Trump administration contempt proceedings ruled unlawful

Trump administration contempt proceedings ruled unlawful

A divided federal appeals court has ordered a Washington judge to abandon his effort to hold Trump

A federal appeals court has dealt a significant blow to efforts to hold Trump administration officials legally accountable for defying a judicial order during one of the most contested immigration enforcement operations of the president’s second term, ruling Tuesday that a Washington district court judge had overstepped his authority in pursuing a criminal contempt investigation.

The decision by a divided panel of the U.S. Court of Appeals for the DC Circuit orders U.S. District Judge James Boasberg, the chief judge of the federal trial court in Washington, to shut down his contempt inquiry entirely. The probe had been aimed at determining whether administration officials willfully ignored Boasberg’s directive to temporarily halt deportation flights carrying migrants to El Salvador under the Alien Enemies Act, an 18th century wartime authority invoked by President Donald Trump.


How the contempt inquiry began

The case traces back to March 2025, when deportation flights continued to El Salvador even after Boasberg issued orders calling for the planes to turn around pending a legal challenge to the administration’s use of the Alien Enemies Act. The migrants on those flights, whom the government identified as suspected members of the Venezuelan gang Tren de Aragua, were subsequently held for months in a notorious maximum security prison in El Salvador before being released last summer as part of a prisoner swap with Venezuela.

Boasberg determined there was probable cause to find the government in criminal contempt for defying his orders and sought testimony from senior officials including a top Justice Department lawyer who had been present during the court proceedings surrounding the flights. A whistleblower complaint filed by a former DOJ attorney, alleging that a senior official had told colleagues the administration intended to ignore court orders amid its aggressive deportation push, added further weight to the judge’s determination that the inquiry needed to move forward.


What the appeals court decided and why

2 Trump-appointed judges on the appeals court, Neomi Rao and Justin Walker, ruled that Boasberg’s contempt probe represented a clear abuse of discretion.
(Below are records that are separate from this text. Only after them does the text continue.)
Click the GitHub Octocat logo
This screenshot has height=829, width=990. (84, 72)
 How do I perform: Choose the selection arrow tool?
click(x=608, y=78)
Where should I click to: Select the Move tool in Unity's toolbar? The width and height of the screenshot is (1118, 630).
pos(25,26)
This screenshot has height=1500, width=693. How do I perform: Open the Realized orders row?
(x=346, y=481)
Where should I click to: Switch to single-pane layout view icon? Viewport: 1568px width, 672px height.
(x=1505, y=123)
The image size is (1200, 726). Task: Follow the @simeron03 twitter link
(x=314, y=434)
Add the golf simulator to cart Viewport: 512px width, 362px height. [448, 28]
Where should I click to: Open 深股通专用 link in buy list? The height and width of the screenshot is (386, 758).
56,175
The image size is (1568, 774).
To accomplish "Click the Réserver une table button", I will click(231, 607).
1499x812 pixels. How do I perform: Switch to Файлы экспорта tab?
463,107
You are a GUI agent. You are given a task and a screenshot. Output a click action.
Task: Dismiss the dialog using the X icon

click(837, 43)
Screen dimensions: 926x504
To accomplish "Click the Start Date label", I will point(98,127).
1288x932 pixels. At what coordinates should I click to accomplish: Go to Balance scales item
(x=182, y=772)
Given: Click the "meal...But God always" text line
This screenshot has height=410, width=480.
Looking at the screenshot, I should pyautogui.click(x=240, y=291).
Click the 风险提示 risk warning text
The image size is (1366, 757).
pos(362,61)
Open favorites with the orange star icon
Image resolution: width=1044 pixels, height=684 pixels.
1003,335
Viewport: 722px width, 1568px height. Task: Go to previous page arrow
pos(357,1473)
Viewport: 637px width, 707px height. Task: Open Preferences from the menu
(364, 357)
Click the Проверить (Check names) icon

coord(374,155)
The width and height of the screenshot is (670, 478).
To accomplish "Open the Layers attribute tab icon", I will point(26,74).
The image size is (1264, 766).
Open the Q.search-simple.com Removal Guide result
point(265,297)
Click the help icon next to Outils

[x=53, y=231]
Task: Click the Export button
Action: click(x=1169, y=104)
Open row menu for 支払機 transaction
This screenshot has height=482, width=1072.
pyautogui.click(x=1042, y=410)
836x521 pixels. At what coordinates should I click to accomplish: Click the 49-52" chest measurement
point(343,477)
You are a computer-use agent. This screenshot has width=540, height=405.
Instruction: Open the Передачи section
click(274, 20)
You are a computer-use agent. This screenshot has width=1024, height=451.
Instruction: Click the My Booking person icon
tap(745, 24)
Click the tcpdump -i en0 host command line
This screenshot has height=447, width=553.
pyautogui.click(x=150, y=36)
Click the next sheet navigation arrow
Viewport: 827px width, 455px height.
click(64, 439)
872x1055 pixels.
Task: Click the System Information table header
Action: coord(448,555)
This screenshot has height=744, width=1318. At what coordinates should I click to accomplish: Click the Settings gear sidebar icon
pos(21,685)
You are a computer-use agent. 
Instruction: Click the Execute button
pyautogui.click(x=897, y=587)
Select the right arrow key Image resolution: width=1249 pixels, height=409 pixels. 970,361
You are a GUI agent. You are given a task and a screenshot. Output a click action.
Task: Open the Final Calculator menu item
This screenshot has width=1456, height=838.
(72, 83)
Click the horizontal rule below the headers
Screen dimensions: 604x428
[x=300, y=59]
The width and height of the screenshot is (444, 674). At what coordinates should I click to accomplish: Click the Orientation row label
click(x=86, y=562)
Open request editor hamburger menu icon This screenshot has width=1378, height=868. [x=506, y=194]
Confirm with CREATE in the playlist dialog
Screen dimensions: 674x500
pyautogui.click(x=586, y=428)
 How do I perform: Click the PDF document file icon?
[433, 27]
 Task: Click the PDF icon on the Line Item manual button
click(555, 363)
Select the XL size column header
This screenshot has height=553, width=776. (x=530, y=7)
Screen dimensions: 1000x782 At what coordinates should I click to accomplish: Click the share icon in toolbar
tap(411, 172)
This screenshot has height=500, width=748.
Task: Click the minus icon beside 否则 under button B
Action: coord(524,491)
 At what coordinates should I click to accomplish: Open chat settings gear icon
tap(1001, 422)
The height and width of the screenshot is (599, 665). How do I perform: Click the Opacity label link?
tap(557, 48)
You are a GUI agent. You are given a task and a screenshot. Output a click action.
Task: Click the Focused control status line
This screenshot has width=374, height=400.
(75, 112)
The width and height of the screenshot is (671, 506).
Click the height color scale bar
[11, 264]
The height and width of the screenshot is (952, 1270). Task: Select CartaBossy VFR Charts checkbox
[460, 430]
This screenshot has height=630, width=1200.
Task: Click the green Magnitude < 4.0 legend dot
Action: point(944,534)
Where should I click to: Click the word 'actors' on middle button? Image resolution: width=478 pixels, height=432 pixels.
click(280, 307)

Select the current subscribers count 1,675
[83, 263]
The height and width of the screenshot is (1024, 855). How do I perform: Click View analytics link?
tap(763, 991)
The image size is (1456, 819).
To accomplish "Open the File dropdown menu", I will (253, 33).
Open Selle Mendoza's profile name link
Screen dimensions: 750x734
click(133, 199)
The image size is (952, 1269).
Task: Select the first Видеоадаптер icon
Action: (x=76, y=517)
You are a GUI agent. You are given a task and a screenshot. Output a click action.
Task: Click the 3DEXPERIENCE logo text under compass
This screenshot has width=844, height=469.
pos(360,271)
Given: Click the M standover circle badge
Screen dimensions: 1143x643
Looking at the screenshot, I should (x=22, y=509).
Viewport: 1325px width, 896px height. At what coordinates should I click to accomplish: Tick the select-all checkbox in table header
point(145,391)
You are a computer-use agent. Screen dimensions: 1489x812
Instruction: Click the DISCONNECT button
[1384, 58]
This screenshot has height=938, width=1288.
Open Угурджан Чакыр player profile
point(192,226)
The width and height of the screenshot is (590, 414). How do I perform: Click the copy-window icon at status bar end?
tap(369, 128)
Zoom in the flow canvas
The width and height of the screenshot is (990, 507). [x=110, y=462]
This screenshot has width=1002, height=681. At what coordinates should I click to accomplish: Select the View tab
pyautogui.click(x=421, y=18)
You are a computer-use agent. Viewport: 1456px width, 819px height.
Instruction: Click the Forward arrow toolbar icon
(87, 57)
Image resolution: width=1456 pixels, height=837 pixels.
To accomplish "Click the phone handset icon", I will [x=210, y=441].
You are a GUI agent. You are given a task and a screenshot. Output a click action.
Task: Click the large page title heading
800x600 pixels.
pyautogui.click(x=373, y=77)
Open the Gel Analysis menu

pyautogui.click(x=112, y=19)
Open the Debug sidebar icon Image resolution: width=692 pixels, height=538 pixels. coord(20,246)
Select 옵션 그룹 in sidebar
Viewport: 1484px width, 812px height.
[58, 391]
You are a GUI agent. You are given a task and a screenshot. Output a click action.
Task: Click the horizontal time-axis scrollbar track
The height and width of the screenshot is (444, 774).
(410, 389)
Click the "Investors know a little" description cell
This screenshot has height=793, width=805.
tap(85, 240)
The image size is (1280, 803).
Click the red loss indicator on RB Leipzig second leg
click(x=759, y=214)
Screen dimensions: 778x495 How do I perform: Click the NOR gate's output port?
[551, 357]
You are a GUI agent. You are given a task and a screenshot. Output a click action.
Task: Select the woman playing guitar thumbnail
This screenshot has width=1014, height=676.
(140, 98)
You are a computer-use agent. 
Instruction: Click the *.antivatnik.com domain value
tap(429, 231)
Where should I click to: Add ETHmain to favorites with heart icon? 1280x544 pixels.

Their opinion pointed to the fact that the administration had previously identified then-Homeland Security Secretary Kristi Noem, who has since been removed from her post, as the official responsible for the decision to allow the deportations to proceed. The judges argued that pursuing a wide-ranging inquiry into high-level executive branch deliberations on matters touching national security and diplomacy went well beyond what the courts are permitted to do.

The panel also addressed a procedural detail that it said favored the government’s position. During a hastily convened hearing on the day the flights were taking place, Boasberg verbally instructed officials to turn the planes around but did not explicitly state in that session that transferring migrants to Salvadoran custody was prohibited. That prohibition came only in a written order issued after the hearing ended. The judges found that criminal liability could not rest on instructions a judge had not clearly stated aloud in open court.

A third judge on the panel, Michelle Childs, an appointee of former President Joe Biden, issued a dissent stretching nearly 80 pages, arguing that the majority had set a troubling precedent that would limit the ability of trial courts to pursue contempt proceedings in the future and warning that treating defiance of court orders as acceptable threatened the foundations of the legal system itself.

What comes next

Attorneys representing the migrants deported under the Alien Enemies Act retain the option of asking the full DC Circuit to review Tuesday’s decision. The ACLU, which has served as lead counsel throughout the case, called the ruling a blow to the rule of law and expressed concern about what it signals for judicial oversight of executive branch conduct going forward. A separate Boasberg order requiring the administration to give some of those migrants an opportunity to challenge their removal remains under review by the DC Circuit.